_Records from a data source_
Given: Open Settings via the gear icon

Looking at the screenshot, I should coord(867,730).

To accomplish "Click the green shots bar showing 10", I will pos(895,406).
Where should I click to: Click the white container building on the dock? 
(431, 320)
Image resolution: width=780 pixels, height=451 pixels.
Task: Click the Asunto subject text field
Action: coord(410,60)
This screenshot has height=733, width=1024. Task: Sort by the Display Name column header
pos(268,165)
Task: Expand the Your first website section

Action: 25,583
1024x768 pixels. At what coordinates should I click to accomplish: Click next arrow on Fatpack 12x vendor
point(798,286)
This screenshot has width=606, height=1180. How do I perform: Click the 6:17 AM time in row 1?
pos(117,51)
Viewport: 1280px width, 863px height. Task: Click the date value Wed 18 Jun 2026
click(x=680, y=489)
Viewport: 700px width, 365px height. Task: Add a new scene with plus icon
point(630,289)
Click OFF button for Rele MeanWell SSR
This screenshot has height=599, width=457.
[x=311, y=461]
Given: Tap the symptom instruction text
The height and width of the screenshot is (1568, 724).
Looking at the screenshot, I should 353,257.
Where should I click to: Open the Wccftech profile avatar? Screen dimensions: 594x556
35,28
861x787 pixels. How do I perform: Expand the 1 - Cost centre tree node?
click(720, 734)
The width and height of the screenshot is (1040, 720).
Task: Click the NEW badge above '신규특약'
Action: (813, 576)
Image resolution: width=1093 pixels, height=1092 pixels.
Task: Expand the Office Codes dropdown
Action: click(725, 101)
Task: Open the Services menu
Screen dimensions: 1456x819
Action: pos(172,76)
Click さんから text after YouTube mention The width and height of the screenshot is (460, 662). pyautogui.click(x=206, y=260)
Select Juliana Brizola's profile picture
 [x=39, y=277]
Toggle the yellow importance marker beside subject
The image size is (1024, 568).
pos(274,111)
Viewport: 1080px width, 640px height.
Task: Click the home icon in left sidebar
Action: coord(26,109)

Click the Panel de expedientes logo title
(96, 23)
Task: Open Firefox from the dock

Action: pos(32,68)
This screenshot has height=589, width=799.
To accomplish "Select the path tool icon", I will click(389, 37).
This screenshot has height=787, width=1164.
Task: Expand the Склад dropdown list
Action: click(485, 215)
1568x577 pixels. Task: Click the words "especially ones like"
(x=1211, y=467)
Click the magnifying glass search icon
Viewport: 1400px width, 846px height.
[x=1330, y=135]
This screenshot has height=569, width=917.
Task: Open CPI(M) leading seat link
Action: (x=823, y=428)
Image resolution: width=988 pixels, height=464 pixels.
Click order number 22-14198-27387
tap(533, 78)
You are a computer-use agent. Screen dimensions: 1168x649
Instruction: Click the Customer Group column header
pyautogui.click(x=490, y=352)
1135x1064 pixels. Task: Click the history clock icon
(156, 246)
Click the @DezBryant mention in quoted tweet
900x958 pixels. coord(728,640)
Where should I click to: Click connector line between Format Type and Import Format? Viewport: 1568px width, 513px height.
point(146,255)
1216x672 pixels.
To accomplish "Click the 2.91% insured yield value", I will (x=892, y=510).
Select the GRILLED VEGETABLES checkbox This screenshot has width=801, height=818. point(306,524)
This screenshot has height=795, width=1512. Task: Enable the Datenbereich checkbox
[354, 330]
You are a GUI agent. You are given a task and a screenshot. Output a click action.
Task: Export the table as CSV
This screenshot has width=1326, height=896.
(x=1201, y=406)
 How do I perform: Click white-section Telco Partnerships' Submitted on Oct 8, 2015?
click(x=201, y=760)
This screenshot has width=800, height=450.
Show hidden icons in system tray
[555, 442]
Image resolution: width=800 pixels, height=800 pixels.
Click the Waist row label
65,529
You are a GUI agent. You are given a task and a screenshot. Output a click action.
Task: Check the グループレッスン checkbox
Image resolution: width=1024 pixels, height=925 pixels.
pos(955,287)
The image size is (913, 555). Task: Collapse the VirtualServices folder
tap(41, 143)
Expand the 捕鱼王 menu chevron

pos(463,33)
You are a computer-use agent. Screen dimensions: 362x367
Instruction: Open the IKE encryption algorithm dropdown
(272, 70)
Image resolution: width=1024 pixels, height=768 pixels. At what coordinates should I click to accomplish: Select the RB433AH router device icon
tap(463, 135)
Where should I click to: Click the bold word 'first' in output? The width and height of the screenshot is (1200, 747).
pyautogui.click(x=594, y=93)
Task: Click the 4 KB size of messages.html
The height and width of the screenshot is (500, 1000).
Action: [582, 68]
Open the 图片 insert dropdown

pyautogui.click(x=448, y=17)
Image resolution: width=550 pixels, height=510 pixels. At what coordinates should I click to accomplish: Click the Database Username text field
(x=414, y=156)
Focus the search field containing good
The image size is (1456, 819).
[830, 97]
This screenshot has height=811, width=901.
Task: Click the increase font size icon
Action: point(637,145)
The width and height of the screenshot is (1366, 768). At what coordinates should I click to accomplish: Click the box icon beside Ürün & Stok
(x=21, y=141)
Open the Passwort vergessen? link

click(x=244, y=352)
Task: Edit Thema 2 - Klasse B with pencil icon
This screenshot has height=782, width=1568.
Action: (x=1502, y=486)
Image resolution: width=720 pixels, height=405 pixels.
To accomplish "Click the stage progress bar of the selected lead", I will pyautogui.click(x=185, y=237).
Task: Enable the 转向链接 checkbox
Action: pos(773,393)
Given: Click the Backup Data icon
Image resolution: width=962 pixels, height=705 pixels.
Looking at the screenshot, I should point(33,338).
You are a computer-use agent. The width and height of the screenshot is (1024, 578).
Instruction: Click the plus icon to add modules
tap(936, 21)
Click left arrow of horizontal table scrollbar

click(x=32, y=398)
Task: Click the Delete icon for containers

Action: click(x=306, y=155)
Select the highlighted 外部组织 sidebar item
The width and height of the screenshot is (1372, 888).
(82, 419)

_WHAT TO DO_
Filter the entries down to the lines with the word "search" in them, and copy those lines.

_REPLY TO THE TASK_
Click the magnifying glass search icon
Focus the search field containing good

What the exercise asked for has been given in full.